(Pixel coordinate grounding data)
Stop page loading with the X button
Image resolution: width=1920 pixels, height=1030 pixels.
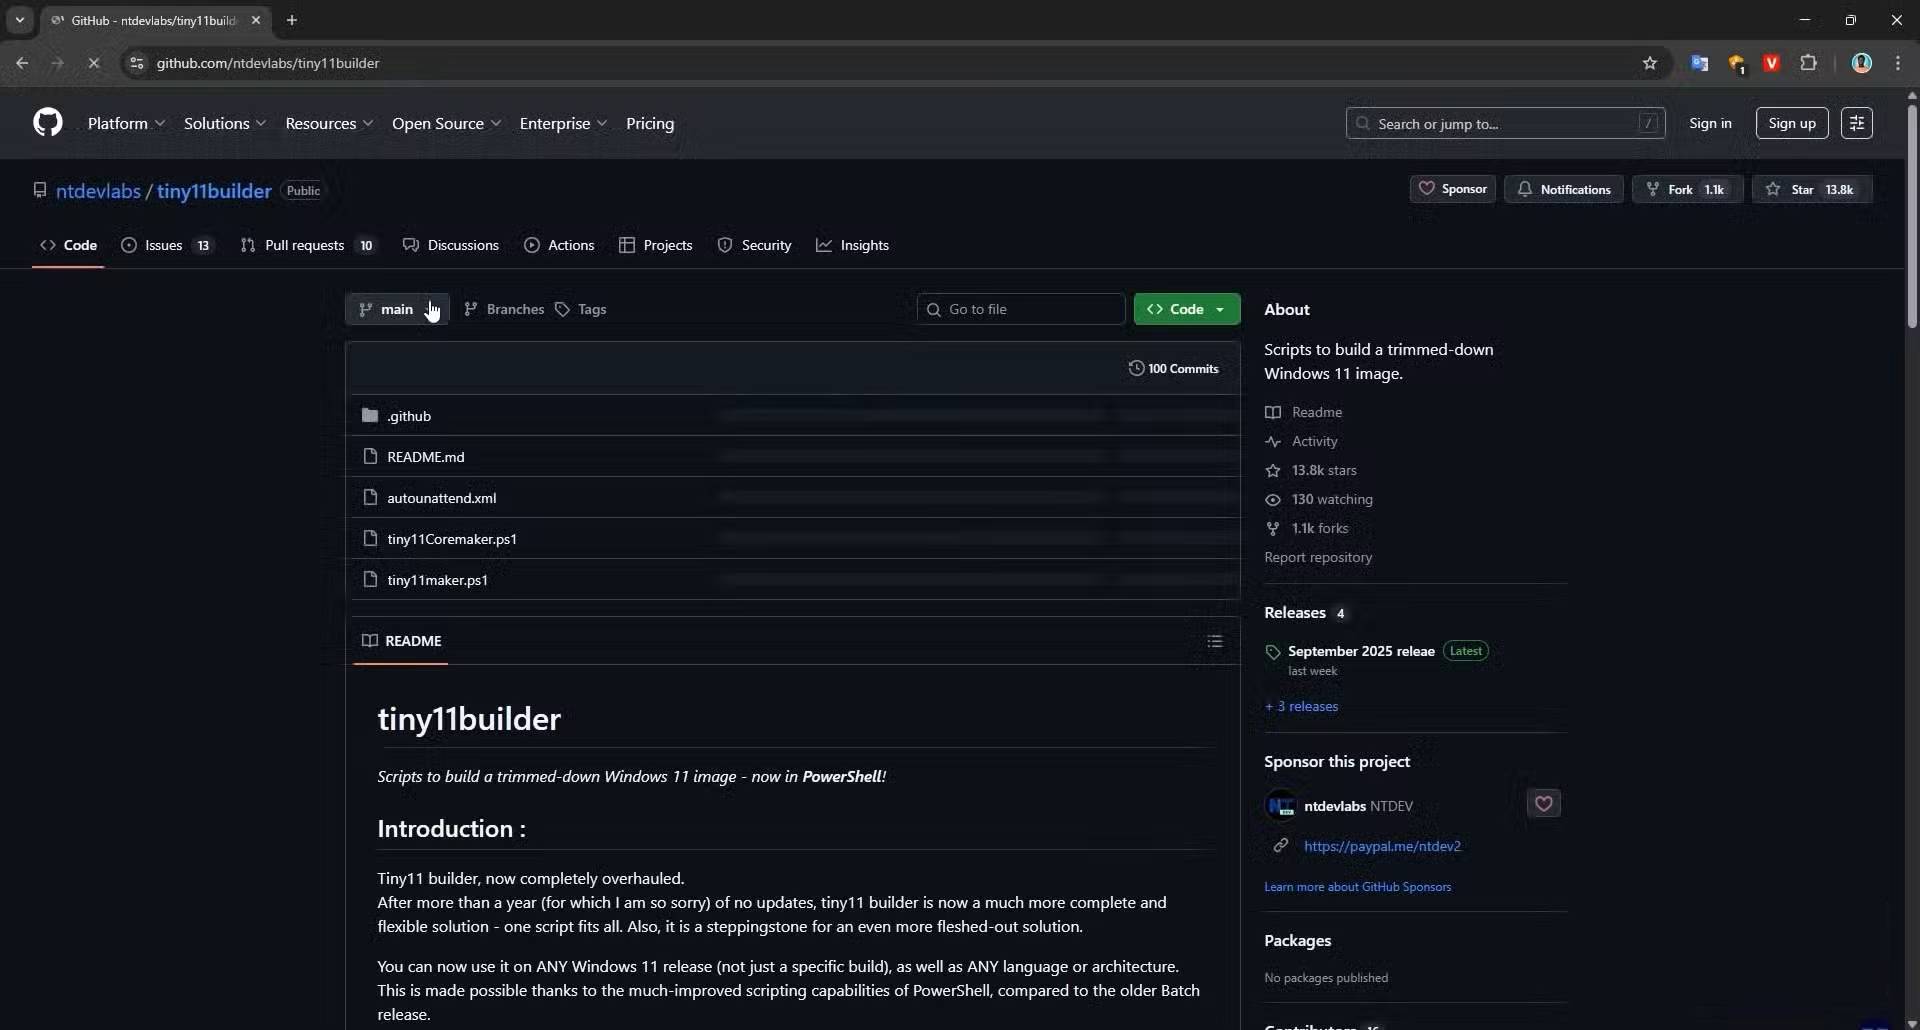coord(93,63)
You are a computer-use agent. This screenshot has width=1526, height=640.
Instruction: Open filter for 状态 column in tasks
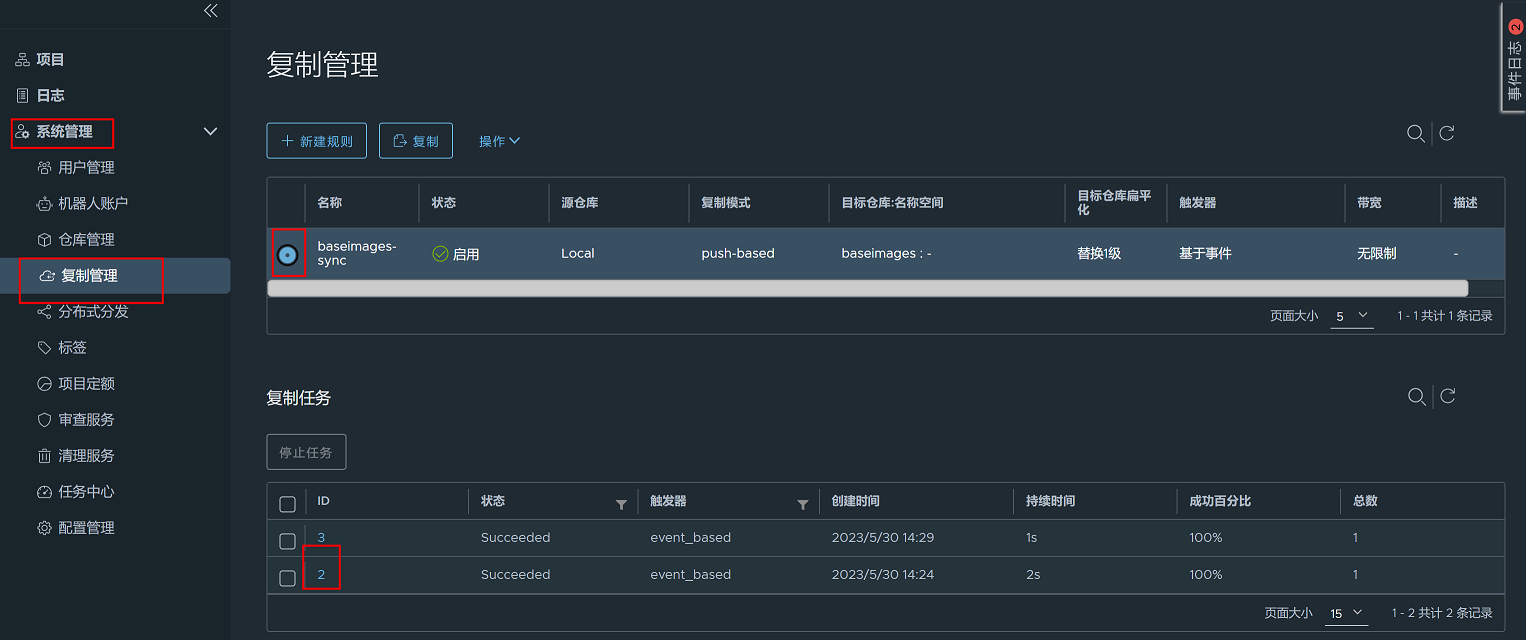click(x=621, y=505)
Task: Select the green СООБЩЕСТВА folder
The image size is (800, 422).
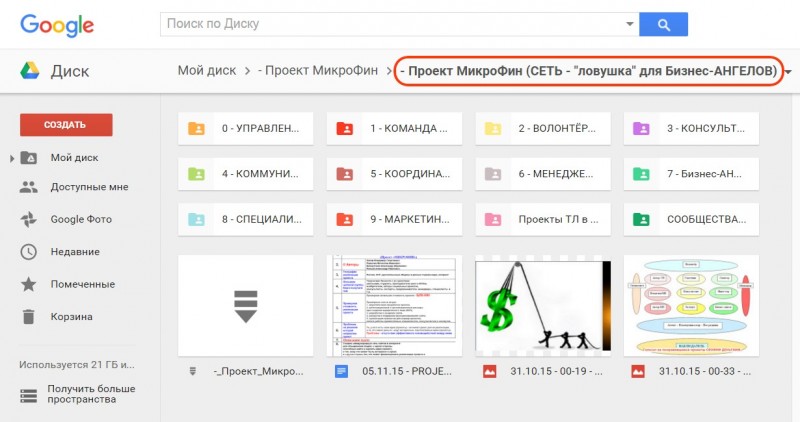Action: pos(690,218)
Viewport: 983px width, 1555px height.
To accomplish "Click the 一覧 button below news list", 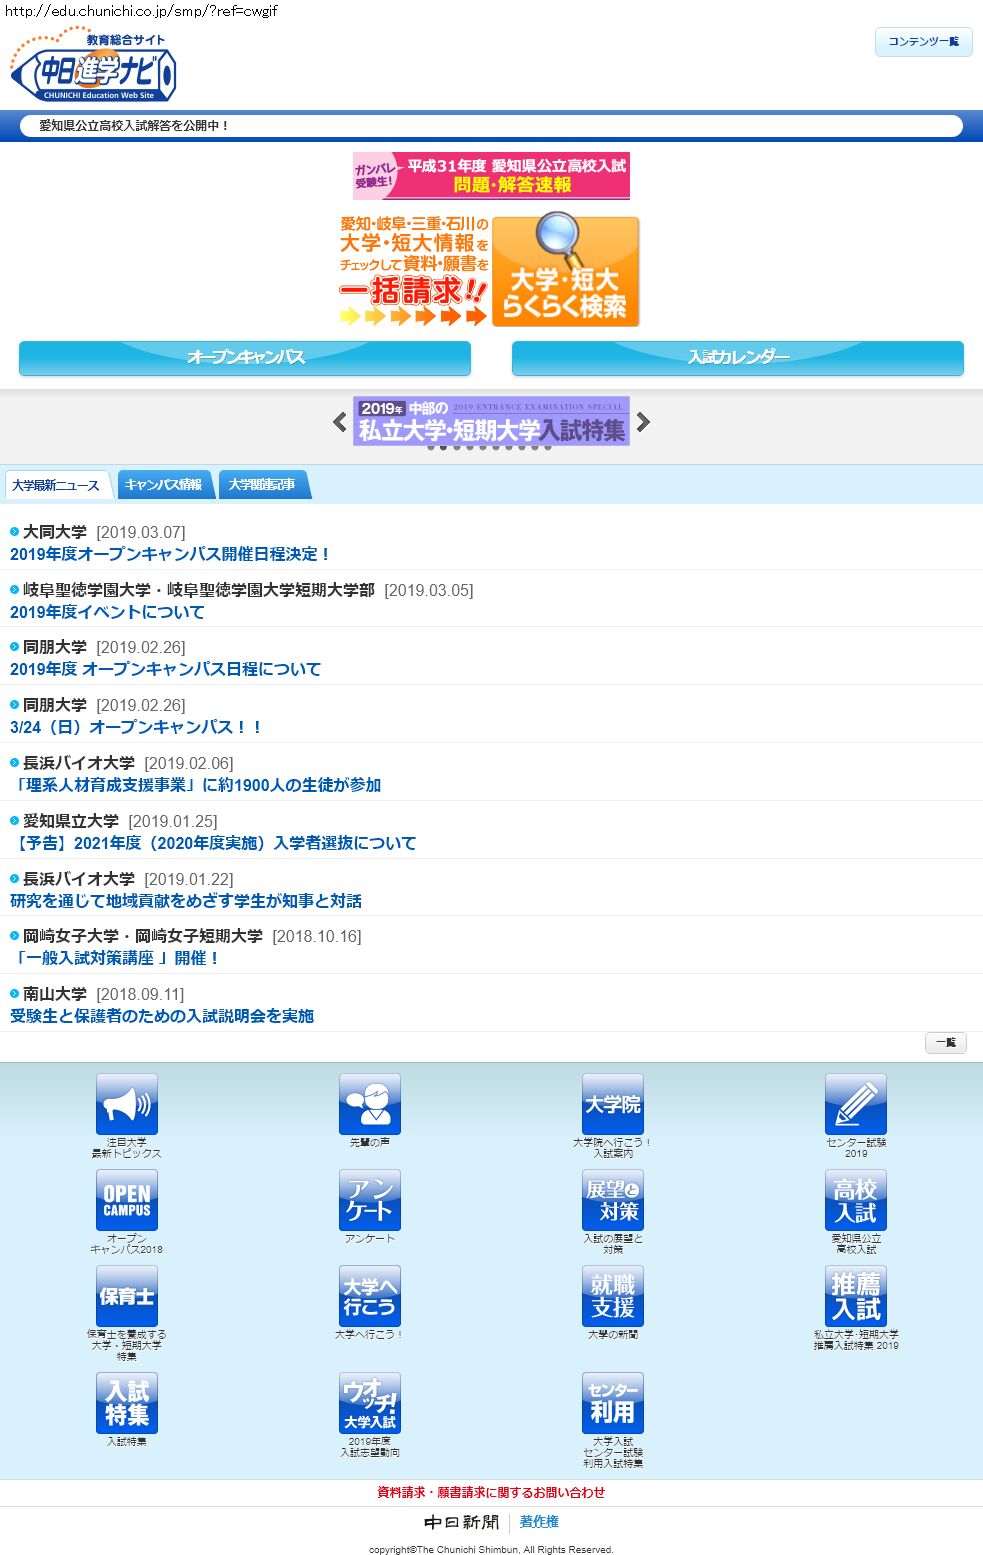I will [945, 1043].
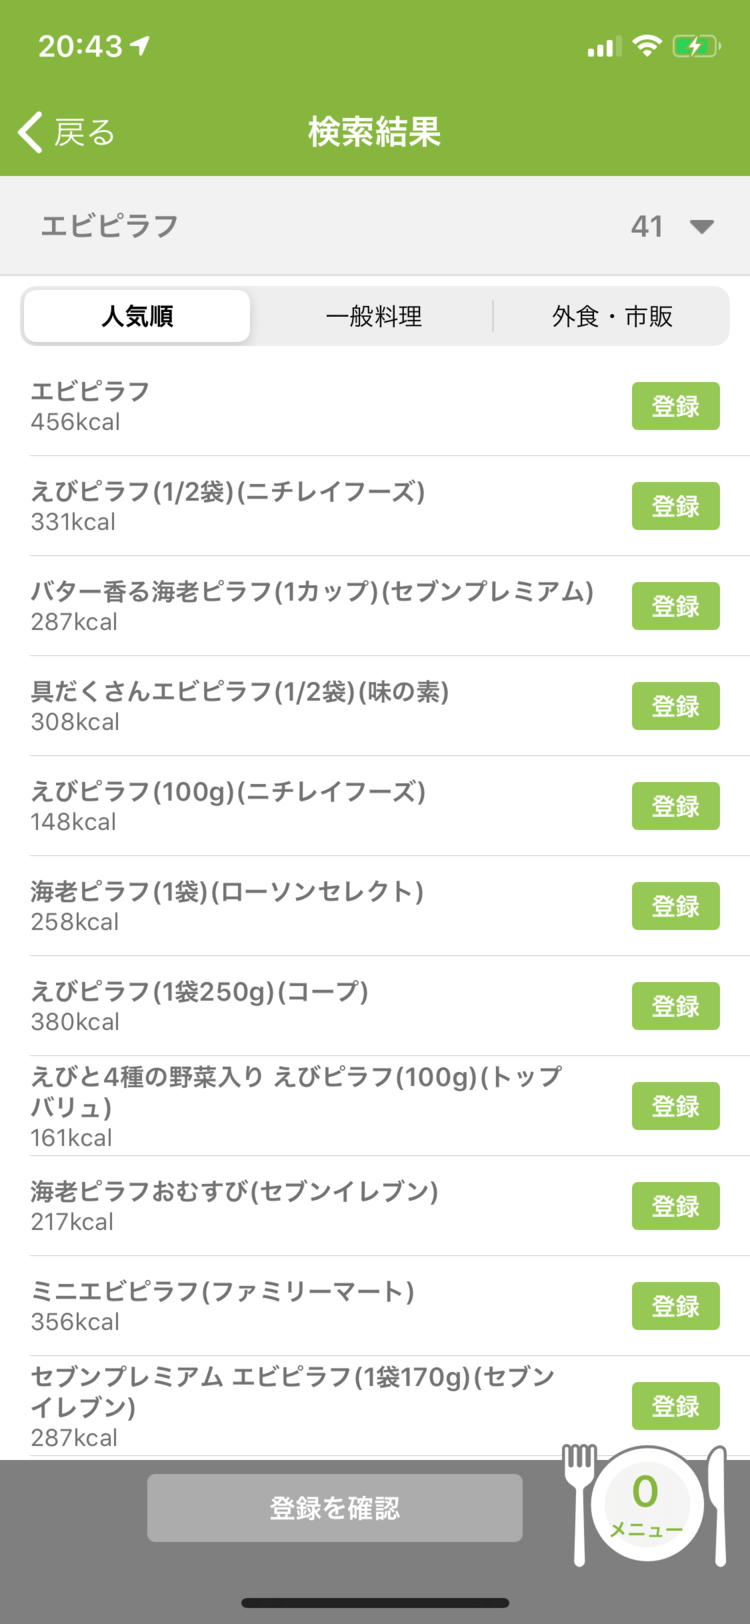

### What this task involves
The lines needed run from the first line of the records through the line containing "Viewport: 983px width, 1555px height.", both included. Restate them word for word, without pictures.

### Answer section
Stop page loading with the X button
Image resolution: width=1920 pixels, height=1030 pixels.
coord(93,63)
You are a computer-use agent. This screenshot has width=1526, height=640.
Instruction: Open filter for 状态 column in tasks
click(x=621, y=505)
Task: Select the green СООБЩЕСТВА folder
The image size is (800, 422).
Action: pos(690,218)
Viewport: 983px width, 1555px height.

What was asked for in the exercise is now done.